The farmers say the bills will destroy all they have left to cling to—namely, the longstanding minimum price for their crops that has been guaranteed by Indian law for decades.
‘Predatory and violent practices’
Mo Dhaliwal is a key organizer of B.C. support for the Indian farmers. He says the Indian laws are “couched in the language of empowerment and free markets”, but actually allow for “a lot of predatory and violent practices.”
“They’ll be able to essentially kill crop prices to a point where farming becomes untenable for small farmers… and corporations are poised and ready to swoop and buy up their land.”
At every stage of the protests in India, Canadians have mounted loud and proud solidarity rallies outside various Indian government offices in Surrey, Vancouver and other towns. Organizers say they plan more for Dec. 20, 24 and 31.

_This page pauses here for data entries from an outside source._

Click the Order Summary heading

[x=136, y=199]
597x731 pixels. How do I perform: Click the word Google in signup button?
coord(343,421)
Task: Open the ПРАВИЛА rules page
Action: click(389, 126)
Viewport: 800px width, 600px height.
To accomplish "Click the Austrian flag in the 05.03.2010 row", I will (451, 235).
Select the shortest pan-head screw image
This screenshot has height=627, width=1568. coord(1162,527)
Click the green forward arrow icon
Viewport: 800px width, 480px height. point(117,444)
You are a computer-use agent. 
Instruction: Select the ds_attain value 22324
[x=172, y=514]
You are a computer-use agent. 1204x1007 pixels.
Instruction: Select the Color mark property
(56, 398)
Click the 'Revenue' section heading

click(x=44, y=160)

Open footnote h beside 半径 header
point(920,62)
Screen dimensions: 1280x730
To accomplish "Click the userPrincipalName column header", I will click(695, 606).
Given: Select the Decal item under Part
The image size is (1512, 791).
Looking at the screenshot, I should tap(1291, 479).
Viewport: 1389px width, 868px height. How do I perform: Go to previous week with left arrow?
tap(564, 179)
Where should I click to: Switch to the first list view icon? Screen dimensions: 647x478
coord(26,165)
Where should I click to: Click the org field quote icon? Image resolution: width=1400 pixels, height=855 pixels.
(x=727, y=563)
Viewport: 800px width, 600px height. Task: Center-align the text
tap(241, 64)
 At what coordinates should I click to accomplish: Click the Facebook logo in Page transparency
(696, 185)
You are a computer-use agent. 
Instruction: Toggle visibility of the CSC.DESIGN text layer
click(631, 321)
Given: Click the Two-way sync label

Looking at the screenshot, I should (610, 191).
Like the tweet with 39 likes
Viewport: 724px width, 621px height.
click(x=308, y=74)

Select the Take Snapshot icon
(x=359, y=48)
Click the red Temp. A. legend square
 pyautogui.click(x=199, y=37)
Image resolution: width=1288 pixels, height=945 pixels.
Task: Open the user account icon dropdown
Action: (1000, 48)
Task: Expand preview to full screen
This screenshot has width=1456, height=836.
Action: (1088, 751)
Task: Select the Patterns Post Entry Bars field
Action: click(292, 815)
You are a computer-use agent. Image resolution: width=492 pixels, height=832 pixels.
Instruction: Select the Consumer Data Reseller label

Dhaliwal said for Canadians who emigrated from Punjab over decades, most of them Sikh, the plight of farmers and farmworkers here and in India is “intimate.”
Punjab was once the “breadbasket” of India. But years and years of favouring industrial, mass-scale farming forced many small farmers off the land and out of India. Many came to British Columbia. Statistics Canada reports nearly one-in-ten British Columbians have South Asian ancestry; over half live in Surrey.
Farmworkers form union
For Harsha Walia, executive director of the B.C. Civil Liberties Association the fact that many who left Punjab turned to farming in B.C. is no accident.
“They are largely farmworkers and farmers, especially from the 1980s onward,” she said. “They were farmers who faced down the counterinsurgency of the Indian state. And many continued to farm here.”
The Indian farmers did more than continue to farm once in Canada. They also continued to organize and fight for fairness. In 1980 they founded the now 40-year-old Canadian Farmworker’s Union. The first leader of that union, Raj Chouhan, is now an MLA and the first South Asian Speaker of the B.C. legislature.
South Asian farmworkers were the backbone of the The Canadian Farmworkers’ Union (CFU). Their courage and perseverance brought the CFU a series of certification victories and legislative reforms, as well as broad popular support for farmer and farmworker rights. The recent public rallies in B.C., in support of the farmers in India, are a visible and concrete expression of that solidarity.
Building new solidarity
Now many South Asian farmers own their own land in B.C. and employ others to harvest it. Walia hopes that solidarity with their counterparts in India will translate into solidarity with all farmworkers struggling for their rights here.
“One slogan of the protests is ‘Kisaan majdoor ekta zindabad!’ — ‘farmers and farmworkers united!’” she said. She hopes that goal will be extended to farmworkers here in Canada—even among those who may not be Punjabi.
Canada’s National Farmers Union supports the Indian farmers and endorsed the demonstrations on Dec. 6.
“We in Canada recognize the Indian farmers’ struggle as similar to our own struggle,” said NFU president Katie Ward. “We support them in their right to protest, and in their call for agriculture policy that supports the millions of smallholder farmers growing food in India.”